Thursday 10 May 2012

Boiling Reef

At the end of April, I took my Grade 9 class on their West Coast sailing trip to British Columbia's Gulf Islands.  Like last year, I thought it would be interesting for you if I featured a few of the birds and birding hotspots that we saw during the trip.  Once again the students were unsurprisingly bemused by my birdwatching but I think I made a few connections.  At least two or three students were getting very good at identifying seabirds by the end of the trip and were doing so without any prompting from me.  We also found a beautiful Townsend's Warbler which hung around on a low branch long enough for one teenager to say "OK, I guess that's pretty cool looking"!  Progress?

The warbler was on Tumbo Island, part of the Gulf Islands National Park Reserve, just a short distance from Boiling Reef where we went to look for sea lions, porpoises, and a diverse collection of seabirds.  As you can see from the map below, the reef sits right at the convergence of currents where the tides empty and fill the Strait of Georgia.  This twice daily flow stirs up nutrients creating a rich feeding ground for all types of marine life.
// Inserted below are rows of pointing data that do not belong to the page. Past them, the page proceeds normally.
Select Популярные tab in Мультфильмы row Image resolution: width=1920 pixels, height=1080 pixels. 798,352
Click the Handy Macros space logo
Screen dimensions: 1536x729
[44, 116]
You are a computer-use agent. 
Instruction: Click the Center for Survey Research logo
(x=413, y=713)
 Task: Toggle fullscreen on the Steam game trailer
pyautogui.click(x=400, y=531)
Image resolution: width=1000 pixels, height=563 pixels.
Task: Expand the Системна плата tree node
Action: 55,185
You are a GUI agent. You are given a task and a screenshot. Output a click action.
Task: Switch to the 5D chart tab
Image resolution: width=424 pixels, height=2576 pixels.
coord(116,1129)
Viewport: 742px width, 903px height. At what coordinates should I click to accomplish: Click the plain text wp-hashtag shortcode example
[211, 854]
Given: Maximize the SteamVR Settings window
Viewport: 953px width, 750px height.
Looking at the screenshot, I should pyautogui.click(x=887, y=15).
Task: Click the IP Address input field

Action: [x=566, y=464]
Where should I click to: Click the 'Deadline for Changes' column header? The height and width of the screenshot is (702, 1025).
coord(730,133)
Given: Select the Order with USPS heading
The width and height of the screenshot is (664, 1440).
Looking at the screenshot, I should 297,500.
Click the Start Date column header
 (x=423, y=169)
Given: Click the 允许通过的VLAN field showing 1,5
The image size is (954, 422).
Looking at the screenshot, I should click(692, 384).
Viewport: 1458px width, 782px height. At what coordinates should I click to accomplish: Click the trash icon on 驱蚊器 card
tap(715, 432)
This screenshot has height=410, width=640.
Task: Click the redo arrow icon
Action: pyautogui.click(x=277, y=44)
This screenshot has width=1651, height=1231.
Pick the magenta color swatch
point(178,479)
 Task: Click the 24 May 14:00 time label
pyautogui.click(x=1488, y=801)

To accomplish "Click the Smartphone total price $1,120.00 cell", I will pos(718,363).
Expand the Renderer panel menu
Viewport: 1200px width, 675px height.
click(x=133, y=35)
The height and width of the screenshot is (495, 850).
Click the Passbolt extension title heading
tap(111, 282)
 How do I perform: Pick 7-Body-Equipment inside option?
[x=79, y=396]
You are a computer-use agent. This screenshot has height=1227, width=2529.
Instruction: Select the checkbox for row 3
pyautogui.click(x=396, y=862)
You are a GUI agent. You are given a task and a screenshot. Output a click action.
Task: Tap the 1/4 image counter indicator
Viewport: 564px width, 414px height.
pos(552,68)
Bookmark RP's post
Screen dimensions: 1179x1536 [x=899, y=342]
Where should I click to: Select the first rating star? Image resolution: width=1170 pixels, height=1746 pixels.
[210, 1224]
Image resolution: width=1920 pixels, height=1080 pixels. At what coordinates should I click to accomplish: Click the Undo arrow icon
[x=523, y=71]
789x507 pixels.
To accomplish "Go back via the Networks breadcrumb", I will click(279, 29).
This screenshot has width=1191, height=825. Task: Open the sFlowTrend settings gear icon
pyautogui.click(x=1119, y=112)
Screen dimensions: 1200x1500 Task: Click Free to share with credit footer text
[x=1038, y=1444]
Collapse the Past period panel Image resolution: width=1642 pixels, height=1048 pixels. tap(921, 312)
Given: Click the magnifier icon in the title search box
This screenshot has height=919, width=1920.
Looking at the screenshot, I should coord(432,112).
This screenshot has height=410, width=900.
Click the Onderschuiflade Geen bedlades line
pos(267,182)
View Boiling Reef Location in a larger map

The currents were in full flow when we were there, creating surging whitewater between the lighthouse on the point of Saturna Island and the reef, which was covered in Stellar's Sealions.  The loud and smelly marine mammals were certainly the most obvious life to be seen but porpoises were busy feeding between hundreds of bobbing seabirds.  Among the birds, alcids were probably the most common group of species.  These are sometimes described as the penguins of the north, swimming underwater with powerful wing strokes to propel them along in pursuit of prey, and I managed to get half-decent shots of three species during the trip (some not taken right at the above location - click images to enlarge)
Pigeon Guillemot, Cepphus columba, after a successful hunt
Common Murre, Uria aalge, this is a first year plumage bird (according to Mr. Sibley!)
Rhinoceros Auklet, Cerorhinca monocerata, - most of the alcids would dive as the boat approached and surface hundreds of metres away so it was nice to see a few in flight showing off their plumage
Alcids may have provided the diversity but it was the gulls that provided the numbers, specifically thousands of Bonaparte's Gulls rafting up and flying around in huge flocks as they prepared for their spring migration.  A little further to the north, in Active Pass, we sailed through a single tightly grouped flock which had, at a very conservative guess, 5000-7000 individuals.
It's nice to have friends - one of these Bonaparte's Gulls has lost a contact lens! (Actually they are feeding on small organisms on the surface of the water that have been stirred up by the current, which is more scientific but less funny.)
There were also some life birds to be had in the area as well.  Among the many sea ducks were White-winged Scoter, a new species for me, along with Surf Scoter.  Perhaps most exciting were Long-tailed Ducks which felt like a life bird as my previous "tick" had been long range scope views of a female in winter plumage on Glenmore Reservoir.
Oh, that's why they call it a Long-tailed Duck!
So those are some highlights of the impressive diversity of nearshore seabirds that we saw on our trip.  I'll follow-up with some passerines and more familiar landbirds in the coming weeks.